It was a busy time for all, for not only was there the grounded schooner to guard from going over, but strict watch to keep for the return of enemies, and then, when the high tide served, all hands were at work, save the poor disappointed fellows whose injuries kept them to their bunks, in raising the brig to her old proud position. As she floated out, herself once more, and dropped anchor in the stream, the men literally yelled themselves hoarse, while on the following day at the Count’s request both vessels were dropping down with the tide, all on board eager to leave behind the river, which in spite of its many beauties was too full of painful recollections for its waters to be recalled without horror and disgust.


Chapter Forty Nine.

The Count’s Appeal.

The south-west coast of Africa was fading away in the distance as the two consorts with their natural history seekers rode over the dazzling silver sea. The lads were abaft the schooner’s wheel, quite inseparable now, looking down through the eddying water at the fish, which seemed to have taken the swift vessel for some mighty companion of their own nature, in whose wake they could swim along in peace without fear of lesser enemies.

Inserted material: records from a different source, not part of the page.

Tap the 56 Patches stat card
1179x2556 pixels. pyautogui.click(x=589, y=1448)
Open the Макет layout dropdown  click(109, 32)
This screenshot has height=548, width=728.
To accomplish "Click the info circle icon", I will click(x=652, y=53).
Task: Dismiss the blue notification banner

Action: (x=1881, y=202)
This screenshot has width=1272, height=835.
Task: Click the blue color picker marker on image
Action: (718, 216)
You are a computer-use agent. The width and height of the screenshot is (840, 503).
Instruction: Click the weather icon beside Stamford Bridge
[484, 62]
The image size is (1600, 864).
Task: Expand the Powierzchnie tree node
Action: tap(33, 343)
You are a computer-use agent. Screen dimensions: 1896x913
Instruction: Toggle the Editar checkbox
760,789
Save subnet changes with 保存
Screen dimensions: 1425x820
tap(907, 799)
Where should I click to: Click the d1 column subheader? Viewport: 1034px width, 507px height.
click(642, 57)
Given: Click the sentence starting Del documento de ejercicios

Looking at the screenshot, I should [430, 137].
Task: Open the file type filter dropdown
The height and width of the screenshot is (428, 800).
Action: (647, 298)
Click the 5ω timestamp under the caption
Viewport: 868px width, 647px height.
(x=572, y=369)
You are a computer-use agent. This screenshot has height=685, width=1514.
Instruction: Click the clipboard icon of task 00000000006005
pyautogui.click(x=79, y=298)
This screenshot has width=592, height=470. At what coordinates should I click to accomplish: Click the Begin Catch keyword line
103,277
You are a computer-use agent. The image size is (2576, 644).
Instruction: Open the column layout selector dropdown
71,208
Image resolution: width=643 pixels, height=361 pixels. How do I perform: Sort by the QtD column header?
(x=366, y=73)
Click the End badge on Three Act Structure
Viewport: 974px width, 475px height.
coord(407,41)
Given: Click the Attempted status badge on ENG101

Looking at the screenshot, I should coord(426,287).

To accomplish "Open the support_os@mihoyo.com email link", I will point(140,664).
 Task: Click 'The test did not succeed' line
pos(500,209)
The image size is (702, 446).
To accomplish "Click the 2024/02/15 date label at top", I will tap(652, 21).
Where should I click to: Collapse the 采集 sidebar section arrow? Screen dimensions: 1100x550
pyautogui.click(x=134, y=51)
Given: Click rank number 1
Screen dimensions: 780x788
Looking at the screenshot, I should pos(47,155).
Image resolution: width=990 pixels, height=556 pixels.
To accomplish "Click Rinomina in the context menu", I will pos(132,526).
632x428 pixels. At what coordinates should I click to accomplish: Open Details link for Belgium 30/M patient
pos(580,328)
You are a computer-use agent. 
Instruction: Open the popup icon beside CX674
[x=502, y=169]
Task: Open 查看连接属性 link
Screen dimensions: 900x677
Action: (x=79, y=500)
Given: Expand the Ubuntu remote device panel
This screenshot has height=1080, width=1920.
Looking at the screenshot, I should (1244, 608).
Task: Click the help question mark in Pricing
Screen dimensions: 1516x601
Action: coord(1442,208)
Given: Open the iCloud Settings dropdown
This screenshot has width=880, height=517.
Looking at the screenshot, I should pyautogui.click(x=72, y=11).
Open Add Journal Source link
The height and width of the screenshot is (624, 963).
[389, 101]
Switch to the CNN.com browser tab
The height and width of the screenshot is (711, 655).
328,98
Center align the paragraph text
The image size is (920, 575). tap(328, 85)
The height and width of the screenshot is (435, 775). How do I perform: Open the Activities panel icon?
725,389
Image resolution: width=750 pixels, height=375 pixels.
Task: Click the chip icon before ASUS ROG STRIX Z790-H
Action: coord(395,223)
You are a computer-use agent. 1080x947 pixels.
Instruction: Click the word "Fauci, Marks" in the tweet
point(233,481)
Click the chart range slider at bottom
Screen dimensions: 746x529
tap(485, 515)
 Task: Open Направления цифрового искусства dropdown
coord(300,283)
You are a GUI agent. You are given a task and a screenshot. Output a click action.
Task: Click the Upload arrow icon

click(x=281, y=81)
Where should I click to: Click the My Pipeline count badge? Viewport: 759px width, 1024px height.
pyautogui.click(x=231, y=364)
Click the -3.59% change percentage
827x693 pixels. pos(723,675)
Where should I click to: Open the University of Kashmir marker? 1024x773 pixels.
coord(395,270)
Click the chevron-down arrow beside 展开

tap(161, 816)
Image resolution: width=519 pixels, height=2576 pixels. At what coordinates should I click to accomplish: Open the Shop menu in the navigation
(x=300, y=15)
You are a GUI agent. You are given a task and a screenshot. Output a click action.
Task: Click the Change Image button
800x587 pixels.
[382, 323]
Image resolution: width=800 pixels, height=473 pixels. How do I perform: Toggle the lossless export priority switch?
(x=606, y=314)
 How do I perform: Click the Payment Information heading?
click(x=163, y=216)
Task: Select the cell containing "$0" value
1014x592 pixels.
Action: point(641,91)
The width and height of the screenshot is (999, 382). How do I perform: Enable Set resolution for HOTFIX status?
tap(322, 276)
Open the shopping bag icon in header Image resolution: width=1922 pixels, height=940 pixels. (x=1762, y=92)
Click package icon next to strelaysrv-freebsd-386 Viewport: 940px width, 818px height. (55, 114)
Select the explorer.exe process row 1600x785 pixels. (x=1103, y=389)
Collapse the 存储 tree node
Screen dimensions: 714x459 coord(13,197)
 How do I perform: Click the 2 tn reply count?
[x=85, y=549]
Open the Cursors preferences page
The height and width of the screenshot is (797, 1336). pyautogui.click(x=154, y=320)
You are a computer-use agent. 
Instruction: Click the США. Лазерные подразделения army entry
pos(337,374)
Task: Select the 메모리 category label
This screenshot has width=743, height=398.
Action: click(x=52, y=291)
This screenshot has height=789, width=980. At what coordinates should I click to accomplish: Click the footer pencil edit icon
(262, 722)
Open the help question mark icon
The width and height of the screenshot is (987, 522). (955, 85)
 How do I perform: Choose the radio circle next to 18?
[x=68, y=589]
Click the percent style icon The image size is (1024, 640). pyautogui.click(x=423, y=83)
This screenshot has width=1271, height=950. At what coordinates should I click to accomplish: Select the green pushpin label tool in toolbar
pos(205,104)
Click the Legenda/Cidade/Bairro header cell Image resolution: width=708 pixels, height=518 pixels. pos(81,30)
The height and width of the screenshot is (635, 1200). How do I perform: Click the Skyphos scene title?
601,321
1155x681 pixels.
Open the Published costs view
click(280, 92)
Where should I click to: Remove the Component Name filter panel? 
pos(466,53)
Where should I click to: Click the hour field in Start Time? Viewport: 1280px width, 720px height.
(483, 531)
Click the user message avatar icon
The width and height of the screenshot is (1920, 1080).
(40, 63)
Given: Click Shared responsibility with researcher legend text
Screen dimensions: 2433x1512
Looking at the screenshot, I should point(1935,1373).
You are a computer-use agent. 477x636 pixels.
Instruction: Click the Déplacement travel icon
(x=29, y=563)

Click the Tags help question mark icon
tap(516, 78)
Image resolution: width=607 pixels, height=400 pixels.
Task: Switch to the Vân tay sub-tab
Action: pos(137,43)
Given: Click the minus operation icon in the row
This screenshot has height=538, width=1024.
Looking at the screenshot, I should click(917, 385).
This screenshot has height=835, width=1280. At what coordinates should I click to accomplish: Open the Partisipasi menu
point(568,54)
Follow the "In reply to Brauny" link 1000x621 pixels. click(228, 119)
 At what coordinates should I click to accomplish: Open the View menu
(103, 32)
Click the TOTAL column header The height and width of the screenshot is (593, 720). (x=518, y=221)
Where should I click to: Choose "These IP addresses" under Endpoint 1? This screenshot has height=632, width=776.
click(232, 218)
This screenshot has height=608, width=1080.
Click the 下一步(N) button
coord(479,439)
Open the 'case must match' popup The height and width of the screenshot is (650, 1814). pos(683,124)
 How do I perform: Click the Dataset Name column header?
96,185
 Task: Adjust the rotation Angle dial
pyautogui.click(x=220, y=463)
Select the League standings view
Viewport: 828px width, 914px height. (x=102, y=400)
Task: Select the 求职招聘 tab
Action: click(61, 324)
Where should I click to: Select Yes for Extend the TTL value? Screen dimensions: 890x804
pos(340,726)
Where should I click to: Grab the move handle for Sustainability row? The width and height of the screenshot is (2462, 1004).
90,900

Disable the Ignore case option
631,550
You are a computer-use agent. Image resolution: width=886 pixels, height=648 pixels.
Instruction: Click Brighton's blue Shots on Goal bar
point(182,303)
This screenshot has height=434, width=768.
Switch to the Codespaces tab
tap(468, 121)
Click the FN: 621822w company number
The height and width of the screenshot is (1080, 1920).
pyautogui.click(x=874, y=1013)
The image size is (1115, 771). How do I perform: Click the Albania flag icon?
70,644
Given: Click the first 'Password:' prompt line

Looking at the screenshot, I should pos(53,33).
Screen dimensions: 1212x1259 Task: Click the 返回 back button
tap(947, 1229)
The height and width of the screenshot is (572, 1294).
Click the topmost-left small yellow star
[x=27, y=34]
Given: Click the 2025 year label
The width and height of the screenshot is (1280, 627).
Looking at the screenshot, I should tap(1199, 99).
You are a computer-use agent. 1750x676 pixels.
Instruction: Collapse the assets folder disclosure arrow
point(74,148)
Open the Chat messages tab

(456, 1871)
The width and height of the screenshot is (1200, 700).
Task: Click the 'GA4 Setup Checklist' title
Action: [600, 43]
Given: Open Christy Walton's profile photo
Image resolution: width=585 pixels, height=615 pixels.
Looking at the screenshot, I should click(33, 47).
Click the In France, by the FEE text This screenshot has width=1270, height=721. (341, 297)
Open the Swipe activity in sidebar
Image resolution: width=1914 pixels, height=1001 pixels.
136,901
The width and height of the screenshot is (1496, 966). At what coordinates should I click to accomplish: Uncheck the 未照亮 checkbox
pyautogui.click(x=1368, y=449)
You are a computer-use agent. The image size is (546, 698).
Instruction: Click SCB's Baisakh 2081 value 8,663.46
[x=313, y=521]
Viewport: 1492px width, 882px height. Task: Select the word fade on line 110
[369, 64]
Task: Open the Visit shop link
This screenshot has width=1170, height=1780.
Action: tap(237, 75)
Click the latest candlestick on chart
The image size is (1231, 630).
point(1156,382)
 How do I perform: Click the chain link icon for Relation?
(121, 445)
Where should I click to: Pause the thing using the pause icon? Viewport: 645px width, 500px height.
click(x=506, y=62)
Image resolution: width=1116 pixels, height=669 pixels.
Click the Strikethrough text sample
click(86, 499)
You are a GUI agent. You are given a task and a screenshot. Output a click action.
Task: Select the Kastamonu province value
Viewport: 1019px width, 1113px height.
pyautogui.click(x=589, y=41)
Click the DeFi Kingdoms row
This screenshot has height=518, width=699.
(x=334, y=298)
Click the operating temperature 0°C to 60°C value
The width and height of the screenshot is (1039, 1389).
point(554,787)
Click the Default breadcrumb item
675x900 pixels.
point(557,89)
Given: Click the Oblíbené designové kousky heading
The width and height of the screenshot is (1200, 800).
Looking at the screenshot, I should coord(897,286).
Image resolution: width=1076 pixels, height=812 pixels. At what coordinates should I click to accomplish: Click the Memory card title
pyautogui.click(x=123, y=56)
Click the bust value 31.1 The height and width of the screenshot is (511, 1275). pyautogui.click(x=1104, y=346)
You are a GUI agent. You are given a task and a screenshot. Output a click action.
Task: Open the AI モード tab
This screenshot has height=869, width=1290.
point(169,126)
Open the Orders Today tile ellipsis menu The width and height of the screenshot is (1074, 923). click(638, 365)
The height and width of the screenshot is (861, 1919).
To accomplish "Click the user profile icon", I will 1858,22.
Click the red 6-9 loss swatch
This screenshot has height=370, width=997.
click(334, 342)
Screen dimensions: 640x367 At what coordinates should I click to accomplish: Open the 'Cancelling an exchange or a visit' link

About an hour before, the brig’s gig had brought the Count and his son alongside the schooner, and the former was below in the doctor’s museum-like laboratory, listening to his learned friend’s remarks upon some fresh object that, now they had returned to the ways of peace, had been fished up from just below the surface of the sea.

Four of the schooner’s crew were under an awning, lying upon a couple of doubled-up spare sails which had been spread upon the deck, and the two lads had been seated with them chatting for some little time before they strolled aft.

“How well your men look,” Morny said suddenly—“all except Joe Cross.”

“Yes, he looks rather thin and pale, doesn’t he?” said Rodd quickly; “but he isn’t ill. You saw how full of fun he was, and ready to joke about having been bled too much. Uncle says he’ll soon be well again, for he’s in such good spirits. But uncle told me quietly that it was a wonder to him none of the poor fellows were killed. But oh, I say, isn’t this nice!”

“Lazy,” said Morny.

“Oh, I don’t call it lazy. It’s so jolly to be able to hang about in the sunshine without feeling that there’s some great trouble coming on directly.”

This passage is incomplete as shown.